After the stumble I found that I was momentarily alone in the garden, heart racing, in the full dark of night (though I have no notion, in my memories, of the passing of time amongst the Sidhe). I stood for a time, breathing heavily, before a sudden noise, as of a hundred far off horns, caused me to turn. The Thin Man stood behind me, a wild look in his eyes, a look of raw terror. He spat out his berry “We must go, quickly.”
Such was the urgency in his voice, and my own confusion, that I raised no objection. I followed him at a dead run out of the garden, down the Mall, and towards the river. He ran without form, head down and limbs flying every which way but nonetheless it was all I could do to keep pace with him despite being nearly as tall as he and much more densely muscled.
The horns echoed again as we crossed sixth street, still running hard, and there was some wild, primal note in it that drove me faster despite the aching in my chest and lungs.
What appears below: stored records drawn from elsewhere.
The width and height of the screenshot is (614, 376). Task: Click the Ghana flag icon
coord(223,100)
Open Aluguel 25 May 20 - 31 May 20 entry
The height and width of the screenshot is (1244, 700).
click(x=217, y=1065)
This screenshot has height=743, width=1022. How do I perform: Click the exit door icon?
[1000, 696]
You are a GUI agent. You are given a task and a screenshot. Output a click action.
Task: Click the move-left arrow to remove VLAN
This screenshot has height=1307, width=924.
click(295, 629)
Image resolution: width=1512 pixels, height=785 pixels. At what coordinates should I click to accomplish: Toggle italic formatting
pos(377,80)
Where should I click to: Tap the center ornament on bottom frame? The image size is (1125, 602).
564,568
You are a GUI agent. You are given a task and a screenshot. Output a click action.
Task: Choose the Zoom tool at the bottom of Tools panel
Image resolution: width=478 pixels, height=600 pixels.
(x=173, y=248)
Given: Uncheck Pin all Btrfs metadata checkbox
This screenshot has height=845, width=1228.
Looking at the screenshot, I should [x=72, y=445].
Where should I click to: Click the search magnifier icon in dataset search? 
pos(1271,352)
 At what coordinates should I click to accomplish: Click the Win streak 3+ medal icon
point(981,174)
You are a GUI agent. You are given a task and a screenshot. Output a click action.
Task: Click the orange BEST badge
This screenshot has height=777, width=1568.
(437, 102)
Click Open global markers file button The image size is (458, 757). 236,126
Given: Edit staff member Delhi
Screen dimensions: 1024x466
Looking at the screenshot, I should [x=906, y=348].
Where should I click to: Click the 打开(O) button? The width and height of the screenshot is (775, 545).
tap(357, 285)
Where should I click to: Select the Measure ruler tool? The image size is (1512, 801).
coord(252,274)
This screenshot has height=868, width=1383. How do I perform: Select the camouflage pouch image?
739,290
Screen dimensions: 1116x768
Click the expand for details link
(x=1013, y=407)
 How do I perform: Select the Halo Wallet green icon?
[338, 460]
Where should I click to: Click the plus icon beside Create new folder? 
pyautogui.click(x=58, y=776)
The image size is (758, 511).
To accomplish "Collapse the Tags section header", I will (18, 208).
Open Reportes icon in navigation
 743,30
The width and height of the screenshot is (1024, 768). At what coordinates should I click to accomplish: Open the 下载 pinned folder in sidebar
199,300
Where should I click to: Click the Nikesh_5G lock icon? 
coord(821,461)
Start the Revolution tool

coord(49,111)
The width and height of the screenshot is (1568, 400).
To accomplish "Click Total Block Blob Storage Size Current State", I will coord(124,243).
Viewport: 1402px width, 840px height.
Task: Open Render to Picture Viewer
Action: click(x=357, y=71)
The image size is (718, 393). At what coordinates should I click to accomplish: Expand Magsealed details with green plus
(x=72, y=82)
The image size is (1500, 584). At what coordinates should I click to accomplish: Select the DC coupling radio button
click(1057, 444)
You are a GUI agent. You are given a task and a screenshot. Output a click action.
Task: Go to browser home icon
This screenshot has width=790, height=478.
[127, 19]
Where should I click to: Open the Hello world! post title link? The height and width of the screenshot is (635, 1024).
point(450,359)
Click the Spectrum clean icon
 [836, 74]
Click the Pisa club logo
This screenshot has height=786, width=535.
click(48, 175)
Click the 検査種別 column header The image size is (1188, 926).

The Thin Man answered it with the wordless whimper of a kicked dog, or wounded prey and he slowed. I beat him over the train tracks along Fifth and for a third time the horns resounded; this time they were answered with a scream.
I turned to see the Thin Man, standing frozen, in the middle of the street mouth a-gape. Bearing down on him from his right was a great multitude of horsemen dressed in leather and furs and bearing bows or spears. At their head was the man with the flaming hair, and in his hand he held aloft a sword of crimson steal, and from his forehead protruded two great and many pronged antlers. In a heart beat he had cloven the Thin Man in two without slowing and the body was engulfed in huntsmen before it could fall to the ground.
I stood, panting and watching the host barrel down on me, sure that I would be next, but as the riders drew near the disincorporated, faded, and the ringing of horses hooves and braying of horns grew faint as well. In moments I was alone on the mall and it was only then that I noticed that from where I stood and stretching as far as I could see there burned no electric light.
I walked home in a daze, but that was three weeks ago and I've just been to see a fourth doctor. So far none have been able to explain my sudden weight loss or why my skin, which had been wont to hold a tan of sorts throughout the Winter is growing pale and translucent.

I can no longer bear to live under a roof, I need the light of the stars on my face. You who have found this please take heed, you 'must not look on Goblin Men...must not eat their fruits' and always carry a piece of cold iron.